Introduction

Untangle NG Firewall, formerly known as Untangle Gateway, is a comprehensive network security solution designed to protect small to medium-sized networks from a wide range of threats. It combines multiple security features into a single, integrated platform, making it easier for network administrators to deploy, manage, and maintain. This article provides an in-depth look at what Untangle NG Firewall is, how it works, who it is intended for, and some intriguing curiosities surrounding the product.

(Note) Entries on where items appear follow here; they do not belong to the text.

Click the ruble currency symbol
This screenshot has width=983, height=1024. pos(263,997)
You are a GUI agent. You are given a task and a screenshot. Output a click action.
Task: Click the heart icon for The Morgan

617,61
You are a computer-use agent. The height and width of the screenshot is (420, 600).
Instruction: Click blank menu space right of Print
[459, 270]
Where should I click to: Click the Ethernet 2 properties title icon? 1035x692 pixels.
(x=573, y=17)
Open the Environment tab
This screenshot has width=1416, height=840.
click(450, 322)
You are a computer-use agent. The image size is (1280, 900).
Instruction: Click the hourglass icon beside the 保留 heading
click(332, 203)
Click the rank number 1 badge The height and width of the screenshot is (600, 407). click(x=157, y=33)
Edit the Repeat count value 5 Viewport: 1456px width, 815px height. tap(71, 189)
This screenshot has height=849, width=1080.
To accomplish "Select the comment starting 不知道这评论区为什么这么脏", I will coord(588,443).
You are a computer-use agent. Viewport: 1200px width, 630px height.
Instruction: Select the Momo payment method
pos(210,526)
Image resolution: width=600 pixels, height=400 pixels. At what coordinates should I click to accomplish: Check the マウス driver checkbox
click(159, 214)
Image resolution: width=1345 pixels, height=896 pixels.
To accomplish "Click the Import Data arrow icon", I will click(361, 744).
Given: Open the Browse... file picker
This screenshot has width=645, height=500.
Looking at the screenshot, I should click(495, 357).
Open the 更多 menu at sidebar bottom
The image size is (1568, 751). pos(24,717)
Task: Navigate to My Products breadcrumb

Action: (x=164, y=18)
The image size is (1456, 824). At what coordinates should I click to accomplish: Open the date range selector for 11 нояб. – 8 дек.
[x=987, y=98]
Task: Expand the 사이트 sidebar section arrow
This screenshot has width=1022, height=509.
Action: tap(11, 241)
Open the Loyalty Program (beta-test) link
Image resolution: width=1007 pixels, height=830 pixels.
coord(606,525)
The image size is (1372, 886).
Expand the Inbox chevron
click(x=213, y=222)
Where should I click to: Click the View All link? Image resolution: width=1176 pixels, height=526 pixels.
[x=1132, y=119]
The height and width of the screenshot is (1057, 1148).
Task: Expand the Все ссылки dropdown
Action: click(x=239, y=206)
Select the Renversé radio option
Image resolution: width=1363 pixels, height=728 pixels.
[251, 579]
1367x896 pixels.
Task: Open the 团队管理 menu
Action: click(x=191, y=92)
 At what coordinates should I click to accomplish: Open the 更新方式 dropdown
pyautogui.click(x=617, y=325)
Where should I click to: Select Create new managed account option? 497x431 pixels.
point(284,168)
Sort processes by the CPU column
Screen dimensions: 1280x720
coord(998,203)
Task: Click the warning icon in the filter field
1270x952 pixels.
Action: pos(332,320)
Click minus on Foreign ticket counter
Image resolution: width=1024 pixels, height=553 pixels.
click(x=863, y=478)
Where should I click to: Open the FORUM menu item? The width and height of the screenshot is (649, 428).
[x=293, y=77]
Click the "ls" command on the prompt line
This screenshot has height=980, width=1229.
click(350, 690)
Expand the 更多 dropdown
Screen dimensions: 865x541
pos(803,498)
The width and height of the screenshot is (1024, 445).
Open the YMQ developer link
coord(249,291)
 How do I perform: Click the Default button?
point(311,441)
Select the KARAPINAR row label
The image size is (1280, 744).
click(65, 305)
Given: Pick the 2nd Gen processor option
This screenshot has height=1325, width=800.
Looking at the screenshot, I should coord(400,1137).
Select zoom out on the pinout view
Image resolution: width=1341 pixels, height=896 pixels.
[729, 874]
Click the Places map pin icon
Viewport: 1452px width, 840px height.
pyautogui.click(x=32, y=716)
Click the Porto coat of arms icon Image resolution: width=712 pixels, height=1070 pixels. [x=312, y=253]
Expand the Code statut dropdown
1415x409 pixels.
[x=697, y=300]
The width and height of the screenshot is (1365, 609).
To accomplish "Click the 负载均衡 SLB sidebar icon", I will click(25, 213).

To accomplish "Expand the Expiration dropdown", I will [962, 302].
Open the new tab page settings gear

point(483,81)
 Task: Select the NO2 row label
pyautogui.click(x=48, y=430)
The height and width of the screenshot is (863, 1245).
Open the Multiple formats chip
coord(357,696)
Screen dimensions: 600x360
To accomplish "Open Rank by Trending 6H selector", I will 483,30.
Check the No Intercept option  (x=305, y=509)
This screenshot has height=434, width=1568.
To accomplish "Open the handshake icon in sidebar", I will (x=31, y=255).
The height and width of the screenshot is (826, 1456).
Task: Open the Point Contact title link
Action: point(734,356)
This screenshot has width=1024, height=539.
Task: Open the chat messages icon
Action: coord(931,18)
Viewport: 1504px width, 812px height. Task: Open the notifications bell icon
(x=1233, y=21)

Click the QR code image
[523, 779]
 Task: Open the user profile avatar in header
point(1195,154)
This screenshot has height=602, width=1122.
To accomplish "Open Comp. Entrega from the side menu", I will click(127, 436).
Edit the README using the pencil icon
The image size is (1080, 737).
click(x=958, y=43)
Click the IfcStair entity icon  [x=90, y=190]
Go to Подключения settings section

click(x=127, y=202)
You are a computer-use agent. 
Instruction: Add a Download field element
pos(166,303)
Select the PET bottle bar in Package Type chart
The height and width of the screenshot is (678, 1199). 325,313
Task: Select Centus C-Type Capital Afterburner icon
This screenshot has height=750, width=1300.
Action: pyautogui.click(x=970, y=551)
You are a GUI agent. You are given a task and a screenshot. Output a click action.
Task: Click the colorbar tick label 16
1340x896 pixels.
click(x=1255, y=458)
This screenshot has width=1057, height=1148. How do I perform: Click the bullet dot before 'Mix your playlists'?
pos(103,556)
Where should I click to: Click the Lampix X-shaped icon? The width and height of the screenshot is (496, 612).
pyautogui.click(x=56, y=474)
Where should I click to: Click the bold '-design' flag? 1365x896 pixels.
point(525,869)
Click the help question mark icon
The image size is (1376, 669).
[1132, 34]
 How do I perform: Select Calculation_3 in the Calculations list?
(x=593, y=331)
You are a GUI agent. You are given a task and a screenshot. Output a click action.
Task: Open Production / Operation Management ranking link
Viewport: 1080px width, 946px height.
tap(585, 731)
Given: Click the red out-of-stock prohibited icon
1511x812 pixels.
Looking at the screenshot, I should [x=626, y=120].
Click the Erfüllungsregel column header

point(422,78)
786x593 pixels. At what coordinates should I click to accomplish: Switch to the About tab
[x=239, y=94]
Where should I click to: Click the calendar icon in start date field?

Overview of Untangle NG Firewall

History and Evolution

Untangle, Inc. was founded in 2003 with the mission of making advanced network security solutions accessible and affordable. The original product, Untangle Gateway, combined essential services like firewall, VPN, and web filtering in a single appliance. Over the years, its feature set expanded significantly, prompting a rebranding to Untangle NG Firewall in 2017. The “NG” stands for “Next Generation,” reflecting the addition of modern security modules such as intrusion prevention and application control.

Core Components

• Modular Architecture: Provides a library of security and network applications (apps) that can be enabled or disabled based on need.
• Centralized Management: A web-based interface simplifies configuration, monitoring, and updates.
• Reporting and Analytics: Built-in reporting tools give real-time visibility into network traffic, security events, and user activity.
• Scalable Deployment: Suitable for on-premises hardware appliances, virtual machines, and cloud environments.

How It Works

Deployment Options

• Hardware Appliances: Preconfigured devices available in various performance tiers.
• Virtual Appliances: VMware, Hyper-V, KVM, and other hypervisor support.
• Cloud Deployments: AWS Marketplace and other cloud provider images.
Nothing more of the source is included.